WHAT YOU WON’T LIKE
Dying expressed through archaic gameplay concepts
For everything that Lone Survivor does right in regard to narrative, the game unfortunately stumbles with something so critical that it nearly ruins the entire experience: character death.
Lone Survivor takes a traditional approach: When I die, that’s it. Game over. Back to the title screen to load up my last save; the game just flat out forgets everything I’d done afterward. All the conversations I had, all the items I picked up, all the actions I took…gone.
But I don’t forget. I remember all this stuff. The tired save system forces me to re-experience every decision I made and go back through the all same motions. This unavoidably breaks the flow of the narrative, and for a story-based game, that’s a huge misstep.
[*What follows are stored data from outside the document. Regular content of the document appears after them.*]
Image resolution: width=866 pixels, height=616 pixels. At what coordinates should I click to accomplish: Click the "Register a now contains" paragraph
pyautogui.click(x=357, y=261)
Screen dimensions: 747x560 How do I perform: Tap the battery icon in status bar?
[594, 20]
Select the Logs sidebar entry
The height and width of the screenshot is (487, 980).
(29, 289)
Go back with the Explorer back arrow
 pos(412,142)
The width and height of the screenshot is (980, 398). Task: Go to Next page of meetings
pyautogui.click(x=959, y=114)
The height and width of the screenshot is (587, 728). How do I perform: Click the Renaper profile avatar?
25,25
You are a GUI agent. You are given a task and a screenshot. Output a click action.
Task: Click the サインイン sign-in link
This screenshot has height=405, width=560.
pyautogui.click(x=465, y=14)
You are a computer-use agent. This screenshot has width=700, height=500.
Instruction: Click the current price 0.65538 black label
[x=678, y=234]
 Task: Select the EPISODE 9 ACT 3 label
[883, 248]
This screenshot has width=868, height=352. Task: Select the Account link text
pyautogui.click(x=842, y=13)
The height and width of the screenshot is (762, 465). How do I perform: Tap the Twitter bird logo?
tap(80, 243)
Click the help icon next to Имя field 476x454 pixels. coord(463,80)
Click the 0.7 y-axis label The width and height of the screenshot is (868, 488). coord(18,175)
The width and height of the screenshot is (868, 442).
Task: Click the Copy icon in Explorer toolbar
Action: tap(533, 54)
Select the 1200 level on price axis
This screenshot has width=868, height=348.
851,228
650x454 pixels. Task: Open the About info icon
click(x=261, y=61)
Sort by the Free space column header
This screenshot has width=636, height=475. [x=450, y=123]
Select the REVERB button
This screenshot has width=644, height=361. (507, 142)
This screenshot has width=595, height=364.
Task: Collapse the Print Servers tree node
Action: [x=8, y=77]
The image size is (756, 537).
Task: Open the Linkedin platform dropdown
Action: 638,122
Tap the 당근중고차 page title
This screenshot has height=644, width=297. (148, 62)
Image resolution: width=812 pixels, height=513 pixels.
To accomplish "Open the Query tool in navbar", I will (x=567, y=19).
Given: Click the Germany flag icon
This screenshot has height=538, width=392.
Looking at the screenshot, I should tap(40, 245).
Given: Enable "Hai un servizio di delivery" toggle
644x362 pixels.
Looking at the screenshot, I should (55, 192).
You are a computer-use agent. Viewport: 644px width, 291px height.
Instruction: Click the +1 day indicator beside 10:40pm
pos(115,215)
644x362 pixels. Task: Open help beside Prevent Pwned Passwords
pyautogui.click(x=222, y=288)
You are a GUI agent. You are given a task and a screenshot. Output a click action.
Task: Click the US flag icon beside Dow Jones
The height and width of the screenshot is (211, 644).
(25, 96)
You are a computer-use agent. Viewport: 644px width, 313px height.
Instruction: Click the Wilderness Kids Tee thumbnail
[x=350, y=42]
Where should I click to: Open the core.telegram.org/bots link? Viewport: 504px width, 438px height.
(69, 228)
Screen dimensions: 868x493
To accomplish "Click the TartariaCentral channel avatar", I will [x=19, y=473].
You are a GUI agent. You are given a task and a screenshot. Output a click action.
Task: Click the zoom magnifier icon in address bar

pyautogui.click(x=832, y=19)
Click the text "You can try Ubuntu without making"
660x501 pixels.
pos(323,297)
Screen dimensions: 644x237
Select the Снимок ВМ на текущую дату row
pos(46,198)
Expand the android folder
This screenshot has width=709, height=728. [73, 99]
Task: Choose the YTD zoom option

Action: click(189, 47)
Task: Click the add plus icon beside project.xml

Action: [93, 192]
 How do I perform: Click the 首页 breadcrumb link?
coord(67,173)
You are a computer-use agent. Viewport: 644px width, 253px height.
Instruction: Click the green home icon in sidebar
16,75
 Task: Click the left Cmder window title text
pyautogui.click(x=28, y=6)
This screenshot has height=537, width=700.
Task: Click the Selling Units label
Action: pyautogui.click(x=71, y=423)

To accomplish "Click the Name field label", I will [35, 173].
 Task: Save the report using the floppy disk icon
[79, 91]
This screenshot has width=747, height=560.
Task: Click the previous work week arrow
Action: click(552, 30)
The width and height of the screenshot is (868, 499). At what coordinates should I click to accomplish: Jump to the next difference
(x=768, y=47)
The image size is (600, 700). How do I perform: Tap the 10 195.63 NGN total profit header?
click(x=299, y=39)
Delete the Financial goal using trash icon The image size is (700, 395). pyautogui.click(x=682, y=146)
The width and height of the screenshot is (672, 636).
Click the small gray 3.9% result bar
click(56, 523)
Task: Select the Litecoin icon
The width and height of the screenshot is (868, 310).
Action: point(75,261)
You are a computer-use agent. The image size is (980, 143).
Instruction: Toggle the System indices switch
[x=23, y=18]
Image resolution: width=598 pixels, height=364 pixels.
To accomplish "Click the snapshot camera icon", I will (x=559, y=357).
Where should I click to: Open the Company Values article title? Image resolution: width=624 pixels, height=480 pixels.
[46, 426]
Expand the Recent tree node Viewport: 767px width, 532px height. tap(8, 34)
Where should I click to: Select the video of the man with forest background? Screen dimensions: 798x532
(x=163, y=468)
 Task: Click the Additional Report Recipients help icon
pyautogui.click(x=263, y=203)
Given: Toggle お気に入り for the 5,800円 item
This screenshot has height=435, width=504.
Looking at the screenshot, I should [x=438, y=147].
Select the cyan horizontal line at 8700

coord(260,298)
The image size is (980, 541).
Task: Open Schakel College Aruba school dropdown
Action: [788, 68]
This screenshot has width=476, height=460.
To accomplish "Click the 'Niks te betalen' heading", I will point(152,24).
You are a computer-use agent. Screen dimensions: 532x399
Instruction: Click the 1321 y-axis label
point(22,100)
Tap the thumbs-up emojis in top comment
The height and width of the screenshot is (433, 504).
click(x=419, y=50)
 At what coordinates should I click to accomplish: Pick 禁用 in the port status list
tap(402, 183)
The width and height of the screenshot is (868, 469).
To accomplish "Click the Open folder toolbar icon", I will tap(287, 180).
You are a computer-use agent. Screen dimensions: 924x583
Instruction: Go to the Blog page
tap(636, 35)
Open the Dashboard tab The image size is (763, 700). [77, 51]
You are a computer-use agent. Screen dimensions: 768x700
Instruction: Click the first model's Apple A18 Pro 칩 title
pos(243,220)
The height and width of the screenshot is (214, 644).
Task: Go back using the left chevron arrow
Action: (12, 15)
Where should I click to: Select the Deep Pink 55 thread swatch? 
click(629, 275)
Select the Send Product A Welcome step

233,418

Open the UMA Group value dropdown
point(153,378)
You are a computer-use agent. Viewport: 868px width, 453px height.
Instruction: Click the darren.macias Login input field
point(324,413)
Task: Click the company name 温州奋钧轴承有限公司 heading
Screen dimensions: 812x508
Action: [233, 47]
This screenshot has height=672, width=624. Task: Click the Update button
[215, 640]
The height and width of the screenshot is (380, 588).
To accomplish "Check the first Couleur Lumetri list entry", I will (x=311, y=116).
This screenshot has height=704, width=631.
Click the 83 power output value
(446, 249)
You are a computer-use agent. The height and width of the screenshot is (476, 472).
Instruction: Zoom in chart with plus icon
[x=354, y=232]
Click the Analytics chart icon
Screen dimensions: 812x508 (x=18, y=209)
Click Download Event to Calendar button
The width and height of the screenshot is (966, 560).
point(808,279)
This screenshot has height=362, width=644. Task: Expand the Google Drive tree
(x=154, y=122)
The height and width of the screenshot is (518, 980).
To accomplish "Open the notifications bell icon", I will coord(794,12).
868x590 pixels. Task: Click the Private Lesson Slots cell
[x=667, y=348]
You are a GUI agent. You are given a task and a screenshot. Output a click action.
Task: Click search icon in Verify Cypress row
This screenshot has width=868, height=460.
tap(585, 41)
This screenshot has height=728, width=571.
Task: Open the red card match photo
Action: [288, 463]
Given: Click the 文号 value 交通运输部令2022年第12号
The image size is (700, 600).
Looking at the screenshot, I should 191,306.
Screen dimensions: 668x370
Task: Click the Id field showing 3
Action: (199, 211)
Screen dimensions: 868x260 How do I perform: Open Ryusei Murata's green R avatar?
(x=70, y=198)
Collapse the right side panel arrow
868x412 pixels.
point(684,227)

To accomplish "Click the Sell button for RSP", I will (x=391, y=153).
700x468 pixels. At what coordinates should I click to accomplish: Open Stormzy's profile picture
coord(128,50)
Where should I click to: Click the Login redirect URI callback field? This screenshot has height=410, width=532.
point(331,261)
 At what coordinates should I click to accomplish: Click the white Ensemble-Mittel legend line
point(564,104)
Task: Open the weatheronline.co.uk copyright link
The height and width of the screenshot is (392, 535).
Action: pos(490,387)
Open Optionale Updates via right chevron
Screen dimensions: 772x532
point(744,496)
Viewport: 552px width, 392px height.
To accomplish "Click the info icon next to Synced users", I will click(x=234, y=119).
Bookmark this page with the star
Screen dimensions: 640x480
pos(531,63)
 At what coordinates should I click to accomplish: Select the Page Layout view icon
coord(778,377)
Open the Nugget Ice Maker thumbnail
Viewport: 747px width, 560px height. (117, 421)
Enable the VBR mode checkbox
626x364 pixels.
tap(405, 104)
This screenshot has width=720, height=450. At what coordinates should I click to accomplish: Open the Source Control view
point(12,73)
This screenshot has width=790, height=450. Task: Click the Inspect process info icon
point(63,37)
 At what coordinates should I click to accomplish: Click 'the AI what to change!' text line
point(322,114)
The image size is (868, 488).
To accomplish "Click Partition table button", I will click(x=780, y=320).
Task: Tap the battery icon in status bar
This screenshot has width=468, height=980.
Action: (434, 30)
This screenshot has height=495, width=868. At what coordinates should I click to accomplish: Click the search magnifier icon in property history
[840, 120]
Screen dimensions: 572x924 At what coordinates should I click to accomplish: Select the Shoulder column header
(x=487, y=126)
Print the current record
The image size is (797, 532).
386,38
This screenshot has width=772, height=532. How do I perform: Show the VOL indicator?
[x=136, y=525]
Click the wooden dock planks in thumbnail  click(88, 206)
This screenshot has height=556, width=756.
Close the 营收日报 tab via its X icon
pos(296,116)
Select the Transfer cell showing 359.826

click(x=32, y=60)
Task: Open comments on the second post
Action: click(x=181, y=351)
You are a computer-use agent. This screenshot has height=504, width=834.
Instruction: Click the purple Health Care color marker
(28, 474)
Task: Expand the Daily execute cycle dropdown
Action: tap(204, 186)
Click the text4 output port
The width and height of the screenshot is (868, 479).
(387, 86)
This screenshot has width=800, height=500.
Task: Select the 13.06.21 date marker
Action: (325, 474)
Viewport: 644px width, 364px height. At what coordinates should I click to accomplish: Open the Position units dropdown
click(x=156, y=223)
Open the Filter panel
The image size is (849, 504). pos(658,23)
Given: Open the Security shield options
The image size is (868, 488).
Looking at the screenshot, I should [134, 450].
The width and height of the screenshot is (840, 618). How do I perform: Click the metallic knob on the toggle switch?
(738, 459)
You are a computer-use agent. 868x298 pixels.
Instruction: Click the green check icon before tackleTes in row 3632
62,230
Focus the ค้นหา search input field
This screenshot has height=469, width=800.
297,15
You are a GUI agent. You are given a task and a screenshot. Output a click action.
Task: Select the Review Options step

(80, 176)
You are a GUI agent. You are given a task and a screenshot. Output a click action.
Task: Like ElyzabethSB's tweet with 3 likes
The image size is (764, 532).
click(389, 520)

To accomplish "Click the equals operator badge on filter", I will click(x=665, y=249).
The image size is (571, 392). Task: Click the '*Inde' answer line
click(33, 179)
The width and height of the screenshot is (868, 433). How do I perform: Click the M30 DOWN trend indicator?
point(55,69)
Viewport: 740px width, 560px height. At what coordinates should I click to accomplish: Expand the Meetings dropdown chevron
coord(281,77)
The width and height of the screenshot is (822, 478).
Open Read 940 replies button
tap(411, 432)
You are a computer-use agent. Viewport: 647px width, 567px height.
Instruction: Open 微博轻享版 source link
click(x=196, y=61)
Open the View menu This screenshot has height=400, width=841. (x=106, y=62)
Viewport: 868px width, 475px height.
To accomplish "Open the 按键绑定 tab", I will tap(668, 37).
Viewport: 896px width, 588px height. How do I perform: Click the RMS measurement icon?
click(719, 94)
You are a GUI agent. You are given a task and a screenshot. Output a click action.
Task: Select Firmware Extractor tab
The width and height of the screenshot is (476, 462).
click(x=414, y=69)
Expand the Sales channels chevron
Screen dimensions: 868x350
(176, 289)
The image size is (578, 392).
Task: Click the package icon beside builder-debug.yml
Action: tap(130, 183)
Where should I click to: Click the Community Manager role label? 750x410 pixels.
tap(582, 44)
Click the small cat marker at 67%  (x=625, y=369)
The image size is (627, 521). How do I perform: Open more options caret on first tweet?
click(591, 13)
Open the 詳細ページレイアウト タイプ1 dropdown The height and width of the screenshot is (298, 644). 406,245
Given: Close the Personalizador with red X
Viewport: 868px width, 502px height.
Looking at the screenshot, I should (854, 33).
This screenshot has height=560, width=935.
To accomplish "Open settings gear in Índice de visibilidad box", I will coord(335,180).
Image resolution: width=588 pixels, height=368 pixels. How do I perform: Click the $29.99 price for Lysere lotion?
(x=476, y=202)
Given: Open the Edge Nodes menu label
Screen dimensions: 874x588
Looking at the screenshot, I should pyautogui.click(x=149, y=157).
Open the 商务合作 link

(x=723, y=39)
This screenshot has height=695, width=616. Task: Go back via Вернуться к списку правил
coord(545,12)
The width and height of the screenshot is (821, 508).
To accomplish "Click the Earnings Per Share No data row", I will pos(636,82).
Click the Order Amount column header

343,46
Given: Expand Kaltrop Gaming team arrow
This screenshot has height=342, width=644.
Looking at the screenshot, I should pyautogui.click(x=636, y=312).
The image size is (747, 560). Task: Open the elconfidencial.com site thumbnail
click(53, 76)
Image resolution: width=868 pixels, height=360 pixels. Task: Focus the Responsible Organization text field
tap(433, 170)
This isn’t an unsolved problem in the medium. From Software’s Demon’s Souls and Dark Souls both correct this by using an autosave feature that records every step you take and every choice you make. When you die, you’re sent back to a static node in the level, but all important decisions you made carry with you. Items you found? Permanently collected. Conversations you had? Unerased. Death merely resets the obstacles in your path, not the choices you’ve made.
The end result is an uninterrupted play loop — even with setbacks, the game marches on regardless and flows naturally.
The tragedy here is that Lone Survivor employs an idea in its save method that would fit perfectly with this concept: You record your progress by sleeping in your apartment bed. Instead of seeing the game over screen upon death, it would have been more appropriate to rouse at home and perhaps comment on whether you were really awake or just dreaming. (All the references to sleep — the Sleepy Cat stuffed toy, green and blue sleeping pills, and notable dream sequences — would have certainly supported this narratively quite well).
CONCLUSION
Clearly, Byrne draws heavy inspiration from Silent Hill — most blatantly, he borrows from Akira Yamaoka’s soundscape of scraping machinery and gnashing teeth throughout Lone Survivor.
More importantly, the game’s best narrative trick — again borrowed from Silent Hill — is its mystery, leaving itself open to interpretation and examination. Who was the Man Who Wears A Box? The Seated Figure? The White-faced Man? Who was the brown-haired girl I held hands with in my dreams? The answers aren’t overtly clear, but I can’t wait to play again to find out.
Score: 89/100
Lone Survivor released on March 27, 2012 for PC.